Orang juga teringat pada peringatan dari
Elisee Reclus, seratus tahun sesudah dipublikasikan (1189): “Insular
India”, Insulinde atau Indonesia, seperti juga sebutan Belanda, secara
juridiksi politis telah membatasi entitas. (Nouvelle Geographie
Universelle, Vol XIV, ch III).
Informasi tentang perdebatan dalam komisi
sebagaimana yang ditunjukan dalam laporan sekretariat sedikit sekali
yang dibahas. Refleksi yang memperhatikan nama negeri tercermin dari
kata pada artikel pertama konstitusi, yang segera dapat kita lihat dalam
kasus parlemen Belanda, November 1921. Schumann, Presiden Volksraad,
menyebut wilayah benua Belanda dengan Benua, dalam pengertian ekspansi
Belanda yang lebih luas dalam skala dunia. “Kerajaan Belanda meliputi
wilayah di Eropa, Amerika, Asia, dan Australia”.
Rudolf Kern, yang kemudian menjadi salah seorang penasehat gubernur jenderal dalam “Indigenous Affair”
(urusan pribumi) beberapa tahun kemudian mengajukan sebuah rumusan
berbeda yang cukup lengkap: “Kerajaan Belanda Raya terdiri atas beberapa
bagian: 1.) Belanda, 2.) Indonesie, 3.) Suriname, dan 4.) Curacao.”
Rumusan itu mendapat kritikan, sebab
mengubah ekspresi kemapanan “Het Koninkrijk der Nederland” dan pendirian
kelewatan dari komisi yang membatasi Hindia. Meski mendapat dukungan
dari F. van Lith, tokoh pimpinan dalam misi katolik. Selanjutnya, kata
Indonesie tak menjadi subjek perdebatan.
Akhirnya pada proposal dari ch. Welter,
pembantu sipil senior dan kemudian menjadi menteri negeri jajahan,
komisi dengan tidak bergairah mengadopsi sebuah versi yang
disederhanakan dari atikel: “Kerajaan Belanda meliputi kawasan Eropa dan
dat in andere wereld-deglen.” Proposal itu menghilangkan kalimat
“negeri-negeri jajahan dan kepemilikan” dari konstitusi sebelumnya.

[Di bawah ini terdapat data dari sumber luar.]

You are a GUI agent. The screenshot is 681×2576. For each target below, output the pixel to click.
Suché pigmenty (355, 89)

Namun permasalahan alternatif nama
Hindia-Belanda diangkat kembali oleh H.A. Kindermann. Salah seorang
pegawai senior itu berpendapat bahwa diskusi yang berkembang dalam topik
ini seperti menempatkan kereta sebelum ada kudanya. Kali pertama orang
harus menentukan status Hindia-Belanda, apabila status tersebut semata
perubahan nama. Pendapatnya tak diterima.
Kern makin menegaskan pilihannya bagi
Indonesie. Sementara Hasan Djajadiningrat, satu dari 10 anggota komisi
diluar 28 orang yang bukan berasal dari Belanda, menyarankan Insulinde,
sebagaimana gelar yang diberikan oleh Multatuli (yang novelnya Max
Havelaar diakhiri dengan sebuah permintaan pada raja Belanda, “Sang
Kaisar dari Insulinde”).
Juru bicara pemerintah di Volksraad, W.
Muurling, tidak punya alasan, apalagi ia yakin bahwa kata Hindia
dikenakan untuk menimbulkan kebingungan. Agoes Salim, wakil dari Sarekat
Islam, mempertimbangkan kata sifat dari Belanda yang digunakan hanya
untuk memenuhi syarat bahwa dengan satu cara atau berbagai cara, Hindia
menjadi milik Belanda. D. Talman, direktur dari Departemen Keuangan,
kemudian mengajukan nama Oost-Indie.
Diantara pembicara yang berjumlah kecil,
tampak persoalan sekitar nama bagi negeri jajahan tak ditanggapi dengan
semangat oleh para anggota komisi. Dari 26 suara dengan 4 absen,
komposisinya adalah:
- 4 suara lebih suka tetap memakai nama Hindia-Belanda. Mereka adalah Presiden Komisi J.H. Carpentier-Alting, dua orang senior pelayan publik Kindermann dan Welter, dan seorang pembantu sipil dari pelayan kehutanan Ritseman van Eck.
- 4 suara lebih suka menggunakan Indonesie, yakni Kern, Marcel Kock, dari pelayan sipil dan sosialis, Kosoemo Oetoyo dan Radjiman, dua orang perwakilan dari gerakan Jawa Boedi Oetomo.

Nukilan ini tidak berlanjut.